In 2003/2004 Megan guest starred in no fewer than seven tv shows including "The West Wing", "C.S.I.", "Without A Trace", "Navy NCIS" and "Boston Legal." Megan was also the lead in the Hallmark tv movie "Murder Without Conviction" playing Christine Bennett. She also completed filming the feature film "Complete Guide To Guys" which was released on dvd in 2006, as well as two tv commercials for Dawn Power Dissolver and more recently Circuit City.
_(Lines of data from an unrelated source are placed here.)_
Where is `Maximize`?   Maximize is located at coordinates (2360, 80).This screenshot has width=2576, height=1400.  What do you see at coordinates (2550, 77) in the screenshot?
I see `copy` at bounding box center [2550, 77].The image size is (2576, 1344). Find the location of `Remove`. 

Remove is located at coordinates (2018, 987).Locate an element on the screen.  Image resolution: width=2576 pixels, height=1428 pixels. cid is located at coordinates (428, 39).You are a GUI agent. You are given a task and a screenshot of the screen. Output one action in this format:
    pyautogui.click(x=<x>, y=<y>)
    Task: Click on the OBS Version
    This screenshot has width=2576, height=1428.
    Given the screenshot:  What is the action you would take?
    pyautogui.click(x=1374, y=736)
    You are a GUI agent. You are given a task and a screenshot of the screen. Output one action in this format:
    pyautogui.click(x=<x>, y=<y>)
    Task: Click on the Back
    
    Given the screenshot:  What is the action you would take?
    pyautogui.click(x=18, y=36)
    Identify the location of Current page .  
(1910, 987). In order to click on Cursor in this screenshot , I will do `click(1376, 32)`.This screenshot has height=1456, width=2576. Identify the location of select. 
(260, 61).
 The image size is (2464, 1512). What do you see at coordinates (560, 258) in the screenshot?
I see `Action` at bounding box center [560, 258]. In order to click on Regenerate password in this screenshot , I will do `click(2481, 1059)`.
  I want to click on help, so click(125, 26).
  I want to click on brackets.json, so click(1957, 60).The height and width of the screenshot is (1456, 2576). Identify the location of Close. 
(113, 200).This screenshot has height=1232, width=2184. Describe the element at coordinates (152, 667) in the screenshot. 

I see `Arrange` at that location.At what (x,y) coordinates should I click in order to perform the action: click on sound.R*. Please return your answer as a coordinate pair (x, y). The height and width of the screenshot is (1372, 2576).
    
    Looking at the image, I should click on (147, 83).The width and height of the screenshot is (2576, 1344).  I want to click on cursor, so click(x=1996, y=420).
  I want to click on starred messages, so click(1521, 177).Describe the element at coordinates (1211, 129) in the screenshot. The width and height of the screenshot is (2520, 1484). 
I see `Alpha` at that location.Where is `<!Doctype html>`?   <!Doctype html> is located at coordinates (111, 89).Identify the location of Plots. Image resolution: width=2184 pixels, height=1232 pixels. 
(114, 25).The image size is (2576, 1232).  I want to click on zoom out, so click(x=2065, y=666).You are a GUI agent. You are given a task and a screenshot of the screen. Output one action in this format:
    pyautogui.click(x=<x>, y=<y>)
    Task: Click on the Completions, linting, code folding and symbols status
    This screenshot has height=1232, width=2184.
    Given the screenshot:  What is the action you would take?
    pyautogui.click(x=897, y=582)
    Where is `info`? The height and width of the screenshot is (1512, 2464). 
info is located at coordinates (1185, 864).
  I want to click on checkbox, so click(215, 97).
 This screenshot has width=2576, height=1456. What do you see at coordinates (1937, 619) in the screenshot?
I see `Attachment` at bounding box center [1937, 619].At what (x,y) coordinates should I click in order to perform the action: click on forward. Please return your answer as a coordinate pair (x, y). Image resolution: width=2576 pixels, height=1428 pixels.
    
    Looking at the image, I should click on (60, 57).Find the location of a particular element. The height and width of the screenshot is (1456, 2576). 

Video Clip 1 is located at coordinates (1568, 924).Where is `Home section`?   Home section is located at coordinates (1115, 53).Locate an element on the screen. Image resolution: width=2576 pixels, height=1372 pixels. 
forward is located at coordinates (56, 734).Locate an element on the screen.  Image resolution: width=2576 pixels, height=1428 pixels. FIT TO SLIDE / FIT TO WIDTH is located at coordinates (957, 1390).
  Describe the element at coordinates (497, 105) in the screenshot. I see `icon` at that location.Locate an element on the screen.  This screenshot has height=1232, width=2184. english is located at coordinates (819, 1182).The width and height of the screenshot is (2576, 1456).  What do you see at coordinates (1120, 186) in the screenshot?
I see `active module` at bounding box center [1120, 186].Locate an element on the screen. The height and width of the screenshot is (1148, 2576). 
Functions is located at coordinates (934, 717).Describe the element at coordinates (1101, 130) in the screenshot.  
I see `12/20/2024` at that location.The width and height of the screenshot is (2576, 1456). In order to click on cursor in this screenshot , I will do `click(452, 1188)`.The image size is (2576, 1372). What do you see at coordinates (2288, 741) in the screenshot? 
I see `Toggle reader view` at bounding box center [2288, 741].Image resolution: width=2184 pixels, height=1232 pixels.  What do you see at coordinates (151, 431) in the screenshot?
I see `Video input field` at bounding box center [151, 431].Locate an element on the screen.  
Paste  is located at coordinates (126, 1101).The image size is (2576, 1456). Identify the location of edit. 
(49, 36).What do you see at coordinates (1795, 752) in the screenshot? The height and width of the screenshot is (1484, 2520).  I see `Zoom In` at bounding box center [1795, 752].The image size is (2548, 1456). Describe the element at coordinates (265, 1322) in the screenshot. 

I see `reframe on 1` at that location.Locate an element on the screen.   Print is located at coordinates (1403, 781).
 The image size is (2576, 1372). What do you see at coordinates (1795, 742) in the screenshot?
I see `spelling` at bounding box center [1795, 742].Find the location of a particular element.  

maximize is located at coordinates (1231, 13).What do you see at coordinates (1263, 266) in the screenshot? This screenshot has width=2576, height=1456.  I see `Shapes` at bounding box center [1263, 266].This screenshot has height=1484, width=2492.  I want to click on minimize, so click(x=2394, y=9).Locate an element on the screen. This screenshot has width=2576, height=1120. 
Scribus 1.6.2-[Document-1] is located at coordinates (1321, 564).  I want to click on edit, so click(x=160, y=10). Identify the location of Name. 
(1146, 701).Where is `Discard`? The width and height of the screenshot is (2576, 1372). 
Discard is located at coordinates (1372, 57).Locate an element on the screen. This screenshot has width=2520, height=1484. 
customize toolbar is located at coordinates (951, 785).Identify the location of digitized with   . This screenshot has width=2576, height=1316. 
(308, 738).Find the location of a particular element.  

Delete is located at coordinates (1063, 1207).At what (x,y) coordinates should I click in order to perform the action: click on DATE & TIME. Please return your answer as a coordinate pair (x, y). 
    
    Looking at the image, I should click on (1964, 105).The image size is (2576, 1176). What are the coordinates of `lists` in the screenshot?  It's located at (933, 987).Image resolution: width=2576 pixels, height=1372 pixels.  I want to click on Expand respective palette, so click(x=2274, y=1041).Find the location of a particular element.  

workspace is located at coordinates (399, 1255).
2005 saw Megan guest star in an episode of "C.S.I.: Miami", "ER" and "7th Heaven" as well as several episodes of "Sleeper Cell." She also completed filming on two films, an horror film entitled "The Invited" (working title "Dark Portal"), about a spirit board gone bad which also stars Pam Grier and Lou Diamond Phillips, and the film "Waking Dreams" about intergenerational conflicts in an Indian-American family.

Megan Ward

In 2007 Megan joined the cast of "General Hospital" on a contract role playing the character Kate Howard aka Connie Falkoneri - someone from Sonny's (Maurice Benard) past in Bensonhurst who resurfaces in his life in Port Charles. Her first airdate was Friday, 04 May.

Megan Ward

Megan married her long-time boyfriend Michael Shore, who is a Toy Company Executive with a doctorate in organizational psychology, in 1995. They met at the Groundlings and Loft Studios when Megan was studying there.

Megan Ward
They have two children, a son, Oliver, born in 2001, and a daughter, Audrey, born in 2006. Megan enjoys rollerblading, skiing, and most of all, renovating her first 65-year-old home.